He wrote in Russian and published in Russian during his Sirin-phase. But his fame comes from the American novels, and he spent the majority of his life outside of Russia.

So, in the scope of the group, and just to spark some conversation, was Nabokov the Author a)Russian, b)American, c)English, or d) a well-blended synchretic pan-European hybrid that just happened to write his most innovative work in English?

2almigwin
Jul 4, 2007, 12:55pm

gregtmills: i'd say d or a; but probably a. He had an english nanny, and went to Cambridge, but that didn't make him an enlishman as any englishman will admit. I thing Russia was always a huge part of his soul, and he only lived in Germany and the US to make a living. As soon as he had the Lolita money, he went to Montreux, and lived in an hotel, so Vera could live like a Russian Aristocrat with servants. She never would have had to do housework in Russia before the revolution, and Nabokov himself came from a wealthy aristocratic family in spite of their liberal politics. So would you call him Swiss because he liked Swiss hotels? Their service is good, and so is their food. Swiss hoteliers are the gold standard for the world in discreet behavior.

3gregtmills
Jul 4, 2007, 1:42pm

If you'll allow me a banal observation, his most "American" novels (I'm thinking Pnin, Lolita and Pale Fire) are written from the perspective of a bewildered (Pnin), bemused (Humbert) or just plain disassociated (Kinbote) European narrator.

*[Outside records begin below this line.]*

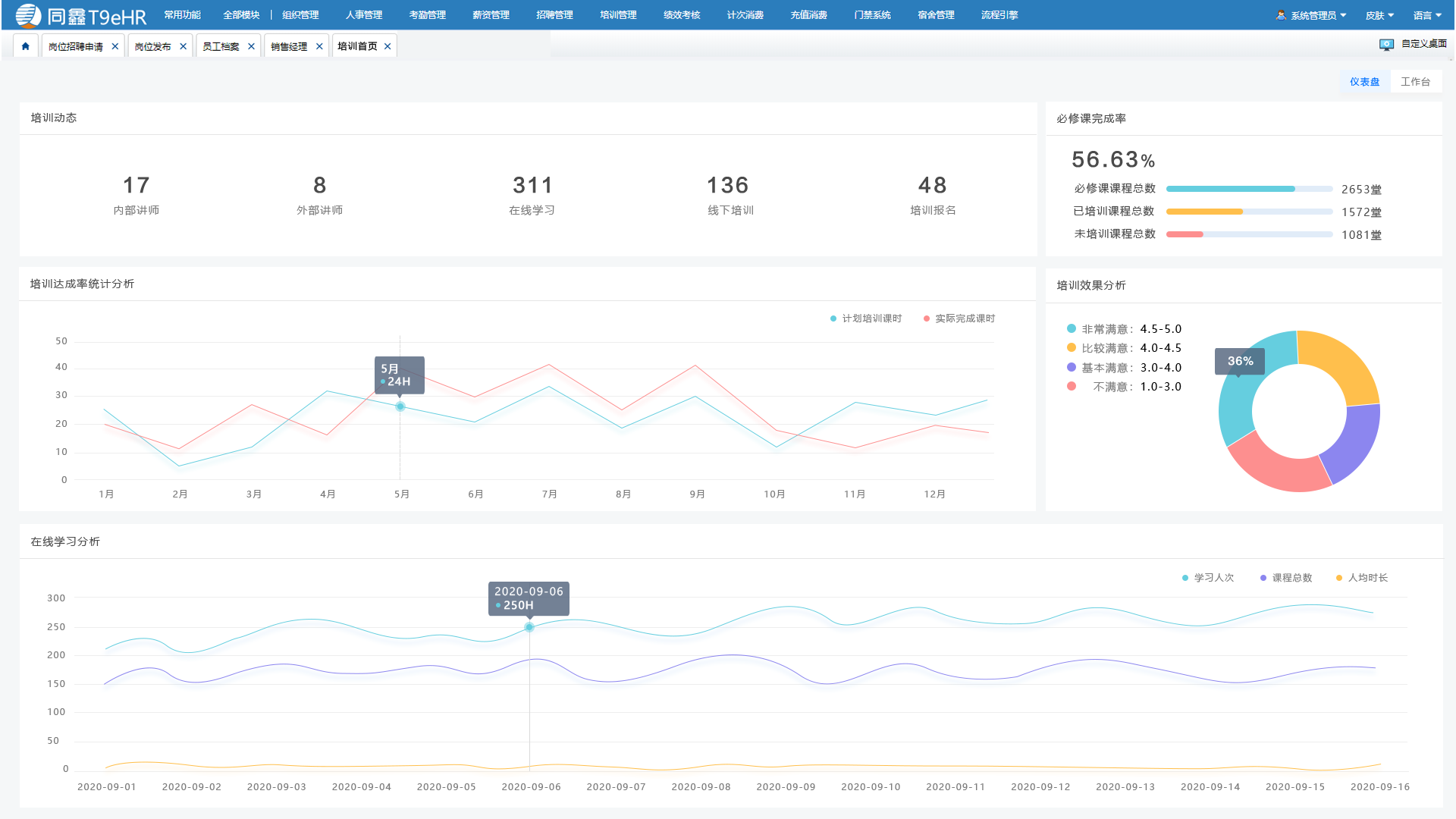Toggle the 学习人次 legend series

1208,578
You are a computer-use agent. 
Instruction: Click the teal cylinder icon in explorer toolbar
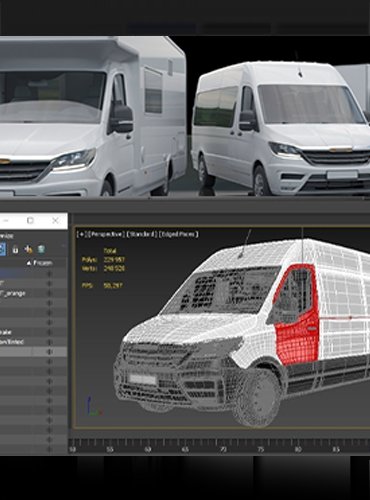[x=41, y=249]
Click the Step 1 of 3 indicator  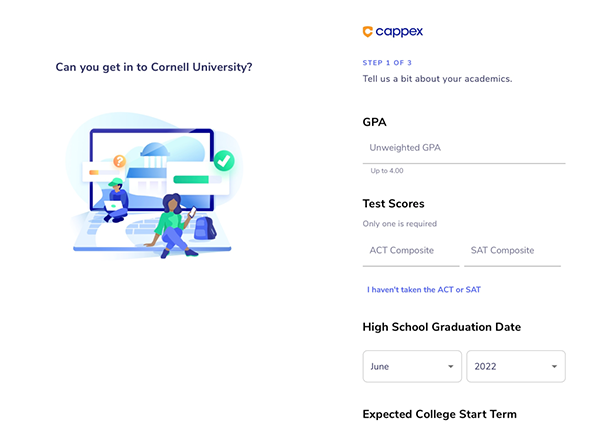coord(387,63)
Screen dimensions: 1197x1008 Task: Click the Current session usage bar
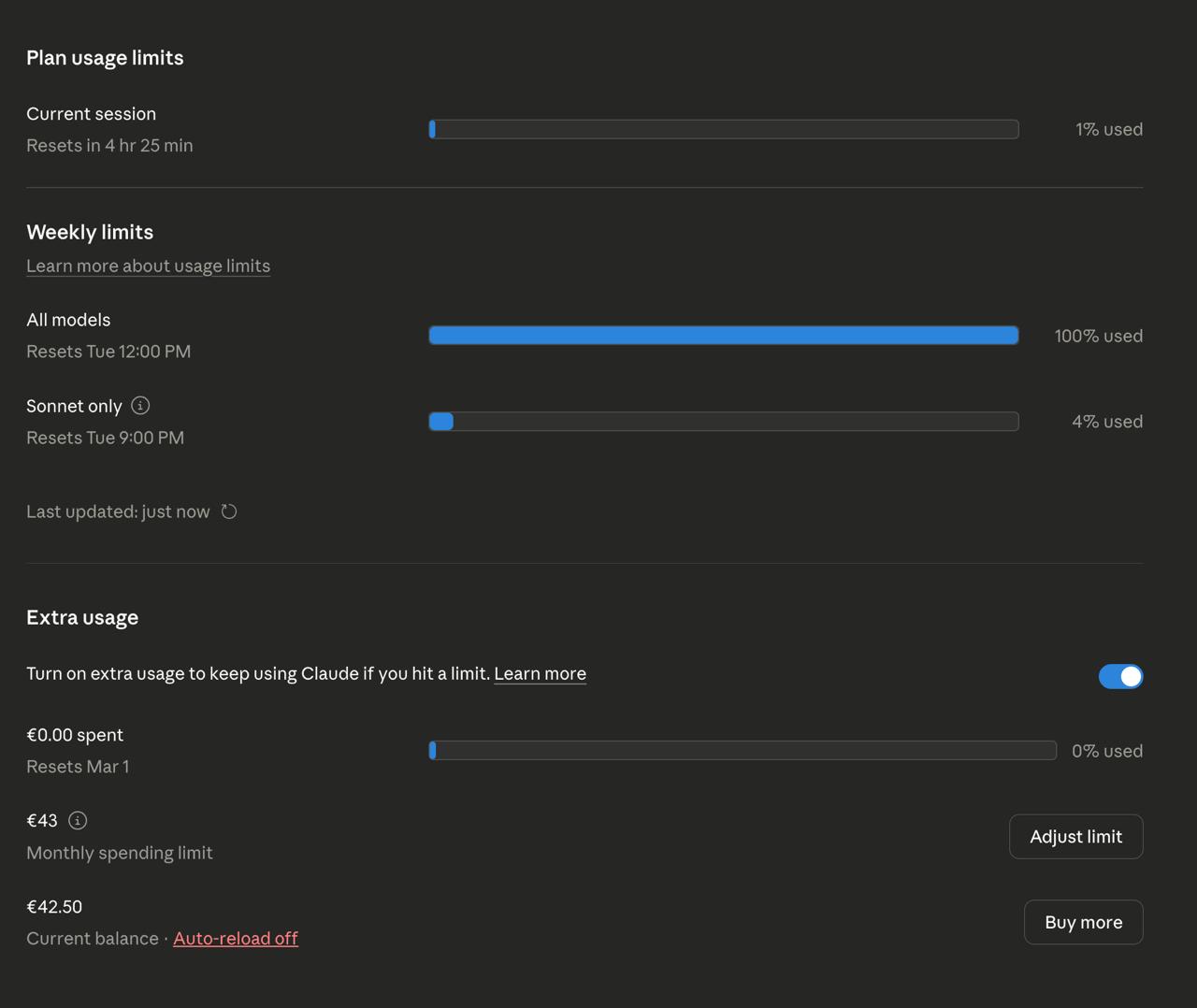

Write what you know, I guess.

As for the Swiss, I like their cheese and the knives of their armed forces. But I am not Swiss.

4maxbolli
Jul 1, 2011, 5:18pm

Yes, what a good question. And what would Nabokov himself think? He certainly spent his most critical formative years of childhood in Russia and this is pretty much what determines a person. We all do grow "spiritually" later on and Nabokov of course did borrow a lot from many cultures. He did spend long periods of time in many countries, not just Russia and America. He is really a creative soul, who found his life's calling I guess.

5barney67
Jul 2, 2011, 12:00pm

Regarding politics: I recall Nabokov was a subscriber to National Review and a friend of William F. Buckley. Wikipedia describes his politics this way:

Nabokov described himself as a classical liberal, in the tradition of his father. Throughout his life he was profoundly opposed to all forms of socialism and fascism. In a poem he wrote in 1917, he described the Bolshevik revolutionaries as "grey rag-tag people." Later, during his American period, he expressed contempt for student activism, and all collective movements. In both letters and interviews, he shows a profound contempt for the left-wing protest movements of the 1960s, describing the protestors as "conformists" and "goofy hoodlums."

6Steve38
Jul 31, 2011, 6:39am

There is no doubt that Nabokov was Russian. He is part of a long tradition of Russian emigré authors that includes Turgenev and today Andre Makine based in Paris and Olga Grushin based in New York. Two things that strike me about this tradition is that nostalgia for Russia and the imprint that Russia makes in their early lives is an important feature of their writing. The other is their extraordinary ability to write so fluently in a second language. Turgenev, Makine and Grushin display their nostalgia for Russia blatantly. Nabokov less so, in fact is there any echo of Russia in a book such as Lolita?

7DanMat
Editado: Out 6, 2011, 10:18am

Nabokov is as American as Tarte Tatin. For me, America is Hemingway, Melville, and (unfortunately) Fitzgerald. I thank God Nabokov wrote in English, and brilliantly to boot, but he's European if not Russian through and through.

8brother_salvatore
Out 6, 2011, 9:30am

Well, of course he was a multi-lingual Russian/European. I think he became a US citizen in 1939ish. Here's an interesting comment he made about the subject:

"An American writer means, in the present case, a writer who has been an American citizen for a quarter of a century. It means, moreover, that all my works first appear in America. It also means that America is the only country where I feel mentally and emotionally at home."

9DanMat
Editado: Out 6, 2011, 10:53am

That's certainly flattering, but I think he's qualifying the designation to an extent. Robert Frost, Walt Whitman, etc...Poe, Hawthorne; these are American writers.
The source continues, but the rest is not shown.